Friday, November 16, 2018

Probiotics: When Good Bacteria Turn Bad

As the popularity of probiotics grows, scientists are turning more of their attention to these tiny particles. With the spotlight intensifying, some researchers suspect that their impact may not be beneficial for everyone.

The concept of people improving their intestinal health by eating live organisms is not a new one but dates back almost 100 years. Today, however, the idea is mainstream. Grocery stores across the United States sell a range of products that contain probiotics and offer the promise of improved gut health.

Despite their growing popularity and impressive claims, research into the potential health benefits of probiotics is still relatively sparse and not entirely positive.

University of Texas engineers attached human cells to microchips and, depending on the cell type they chose, watched them mimic any organ in the body. The scientists were interested in understanding why inflammation arose in the digestive system. They recently published their work in the Proceedings of the National Academy of Sciences, in a study that marks the first time that an organ-on-a-chip has modeled the development of a disease.

To date, scientists have found it challenging to understand exactly why and how gut inflammation develops. The process involves communication between the epithelial cells that line the gut, the immune system, and the microbiome. These physiological components engage in a chemical dialogue that involves a dizzying array of secretions – and deciphering the interactions is difficult.

The researchers concluded that the main driver of gut inflammation is the health of the intestinal epithelium – specifically, its permeability. The intestinal epithelium is a thin layer of cells that have a protective role – namely, to prevent toxins and bacteria from the gut leaching out into the rest of the body, where they could cause harm.

As part of their study, the scientists considered the impact of probiotics. They found that so-called good bacteria might be healthful for some people but have a negative health impact for others. It seems that their influence depends on the integrity of the intestinal epithelium.

“When the gut barrier is healthy, probiotics are beneficial. When it is compromised, however, they can cause more harm than good.” – Researcher Kim

Dysfunction of the epithelial membrane – sometimes referred to as a leaky gut – appears to play a role in a wide range of health conditions, including inflammatory bowel disease, irritable bowel syndrome, obesity, food allergies, and celiac disease.

Although more work will be needed to firm up these conclusions, they call into question the current one-size-fits-all approach to probiotics. Because of their newfound popularity, understanding how they might impact individuals with compromised intestinal epithelia is vital.

My Take:
I have been posting warnings about indiscriminate use of probiotics for years. This study just uses alternate technology to reaffirm my concerns.

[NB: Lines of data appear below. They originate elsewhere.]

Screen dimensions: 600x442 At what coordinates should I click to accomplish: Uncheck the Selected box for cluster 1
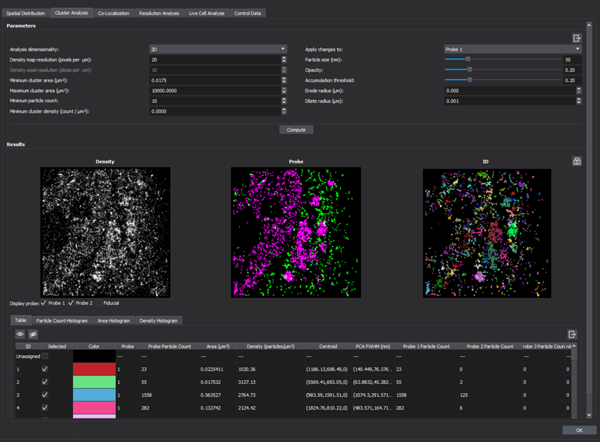click(44, 369)
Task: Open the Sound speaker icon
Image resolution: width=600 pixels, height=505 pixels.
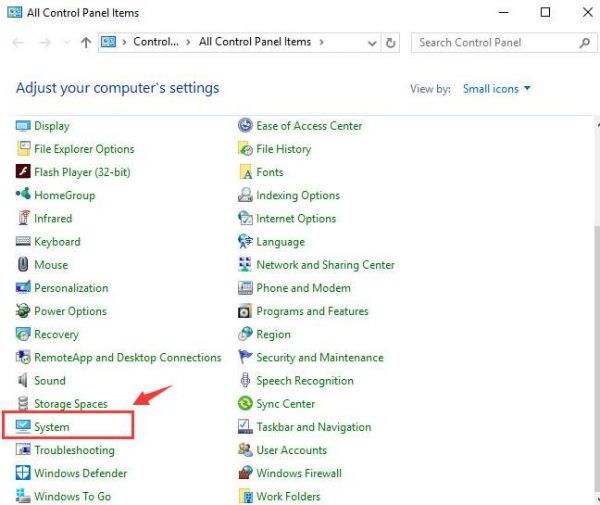Action: 24,381
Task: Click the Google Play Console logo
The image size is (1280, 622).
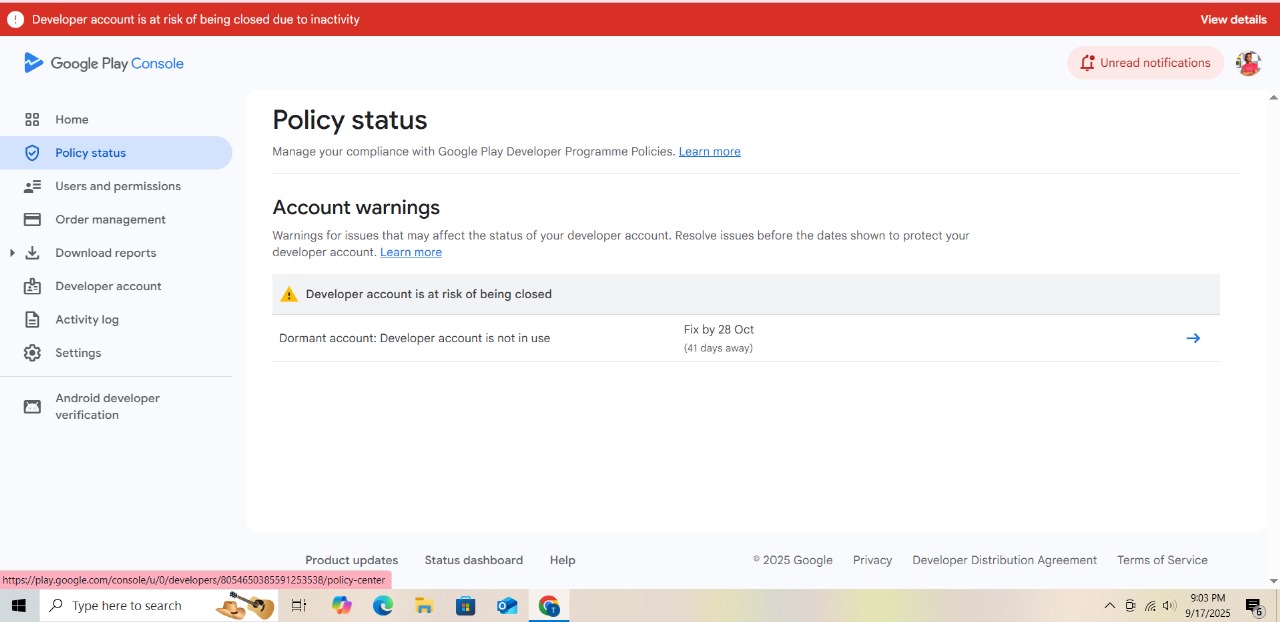Action: tap(104, 63)
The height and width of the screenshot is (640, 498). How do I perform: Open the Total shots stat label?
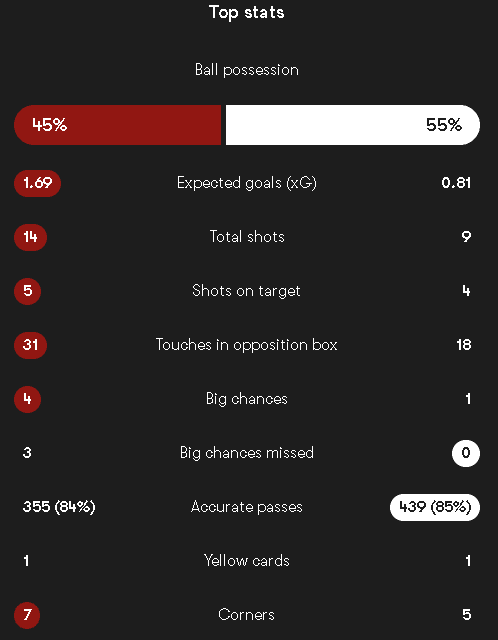tap(247, 237)
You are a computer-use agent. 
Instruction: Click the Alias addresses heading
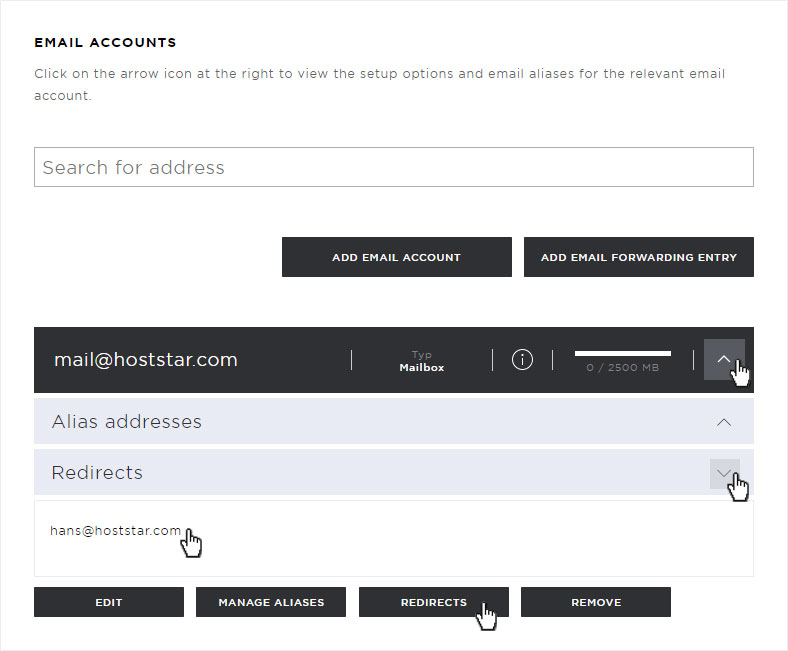tap(127, 421)
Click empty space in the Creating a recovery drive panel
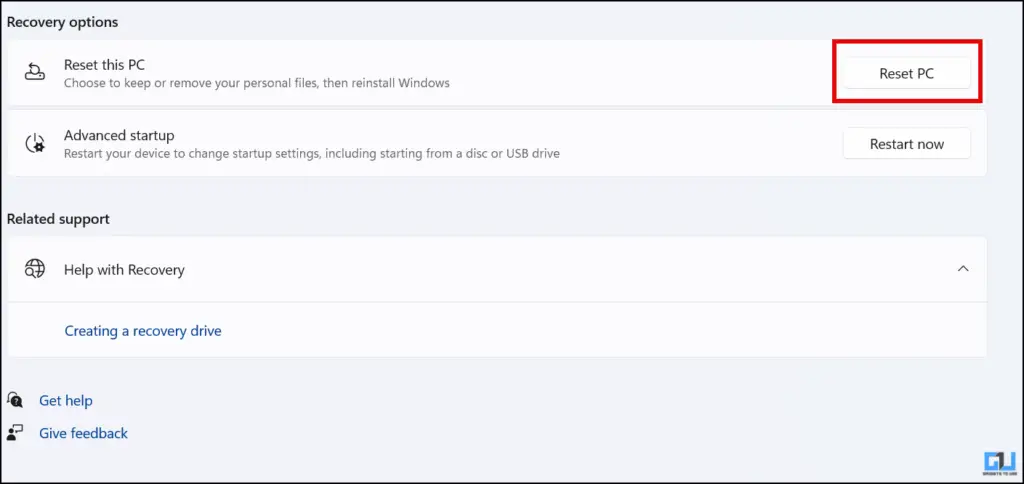 click(588, 331)
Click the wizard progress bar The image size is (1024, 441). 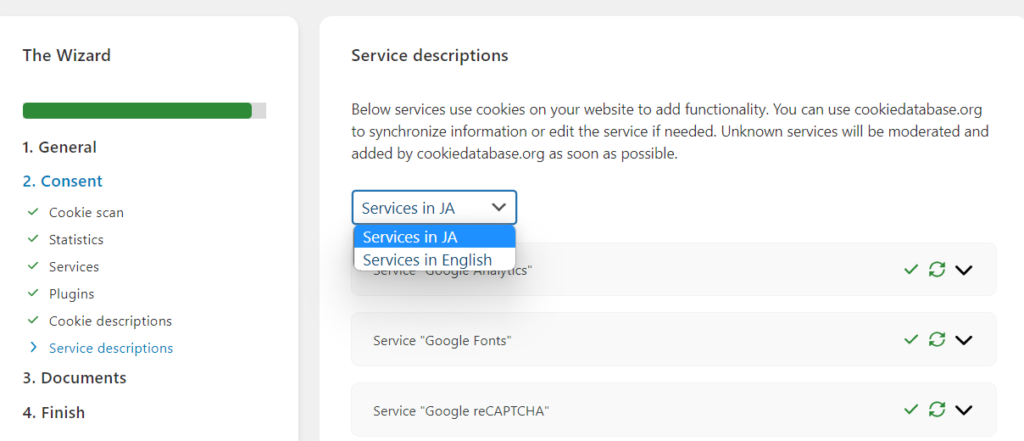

The lining of your gut is comprised of a single celled layer of epithelium. Every cell is replaced in the course of 36-48 hours, if and only if the gut is healthy. If not, the barrier develops gaps and “leaky gut” ensues.

This increased intestinal permeability is a major causative factor in autoimmune diseases like Crohn’s disease, Hashimoto’s thyroiditis, RA, MS and many others.

Bottom Line:
If you have taken an antibiotic recently, had chemotherapy and/or radiation therapy then take a probiotic short term – for a week or two. Take a simple one, like Lactobacillus acidophilus, as it is commonly found in most of us. Avoid complex probiotics containing many different species. The chance of a conflict with your microbiome increases as the variety of the product increases. If you feel your microbiome has been impaired take a prebiotic, like Slippery Elm Bark or apple pectin. Prebiotics feed the healthy bacteria and you never lose all of them, just the numbers are reduced. If fed properly, they will rebound.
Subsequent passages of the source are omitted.